Some have had positive experiences that they will gladly tell you about in reverent tones.  Others have had something horrible happen to them and they won’t discuss it with anyone.  Then there are those who’s life-altering experience is terrible, they won’t talk about it until the time comes when they can no longer remain silent.  When these poor folks tell you what they’ve been living with for years upon years, your reaction is, “Holy Crap! You’re goofier than a box of rocks!”
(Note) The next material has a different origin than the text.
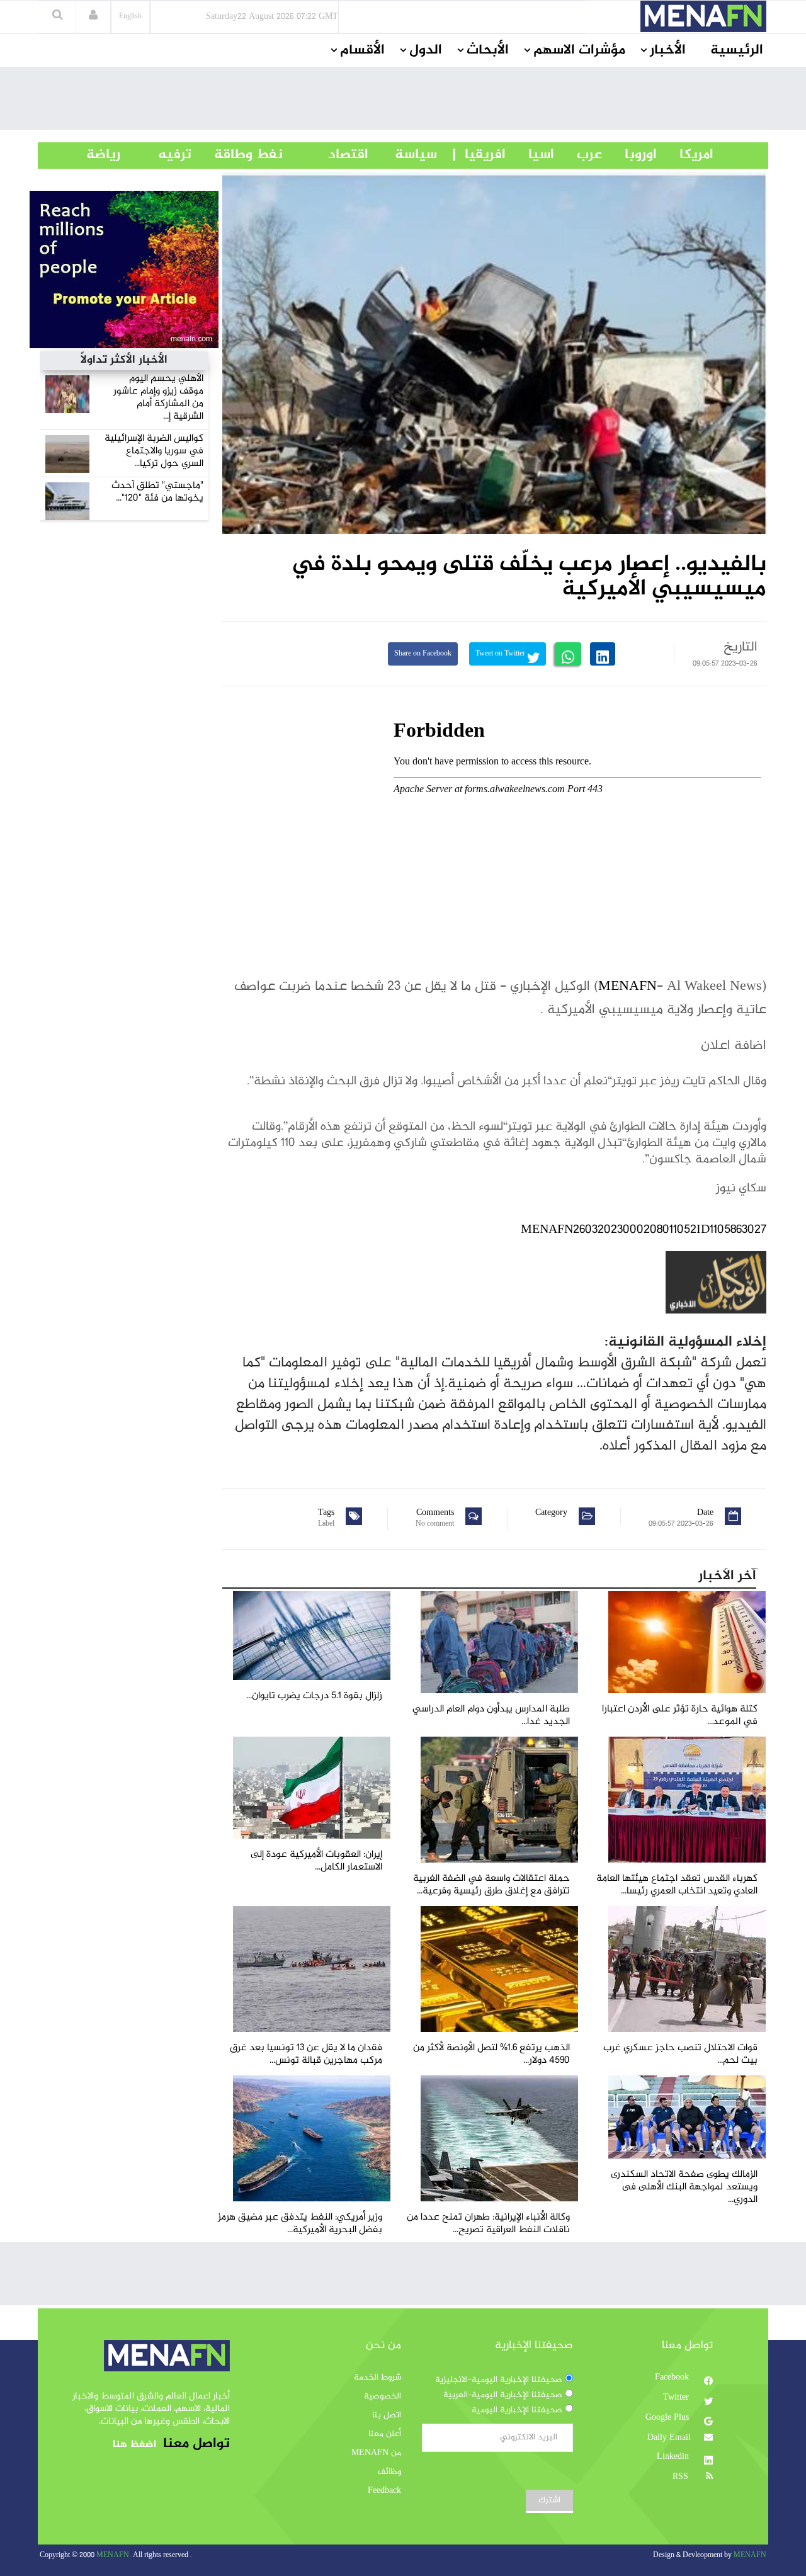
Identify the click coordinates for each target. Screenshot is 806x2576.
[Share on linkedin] (602, 654)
My dear readers, I fall into that third category.  Since you already know, because I’ve repeatedly told you, I’m a few flowers short of a bouquet; you’ll refrain from the “box of rocks” comments.

 photo lunapic-beating_zps2644b26e.gif 

On December 5, 1960, my father died.  It was his 60th birthday.  He. Died. On. His. BIRTHDAY!  I’m sure it was a miserable, horrible surprise (a massive heart attack at work) for him but it left an indelible mark on me, his daughter.  For 53 years, I’ve lived with the absolute terror of my 60th birthday.  I know that my fear is irrational.  My fear of clowns is also irrational but it’s there and no matter what I tell myself, clowns still make me pee my knickers a little every time I see one.

For a long time, it was just a vague thought that would swirl around in my brain.  I wasn’t too worried because I was only 19, 27, 34, 47, but now that my 60th birthday is smack dab in front of me, I am crazier than usual.  My family and friends are constantly “pooh-poohing” me when I bring it up (which is daily since January) but I think they are secretly scared shitless. The lunacy of an already on-the-edge-post-menopausal-white-woman could be epic.  I’ve requested no cards, no gifts, no cake, and no mention of my birthday at all.  I’ve told them this isn’t a ploy – PLEASE, do not do one thing to mark the occasion.  I am, excuse the pun, deadly serious. I’ve made an attempt to get all my ducks in a row, just in case, but per usual there are a bunch of stragglers wandering hither and yon.  I guess I shouldn’t worry too much about them ‘cause should the worst happen, I’ll be far from caring.


  photo screaming_zps80f320eb.jpg



So, there you have it.  My deepest, totally wacko, life-changing event.  You can now feel relieved that you aren’t the most insane person you know.  Hopefully, I’ve made you happier about your own irrational fear.  I’ll be awake from 11:59 pm September 21 through 12:01 am September 23.  Why tempt fate?  If you see me online, please just say, “Hi!” ... Birthday wishes will not be accepted.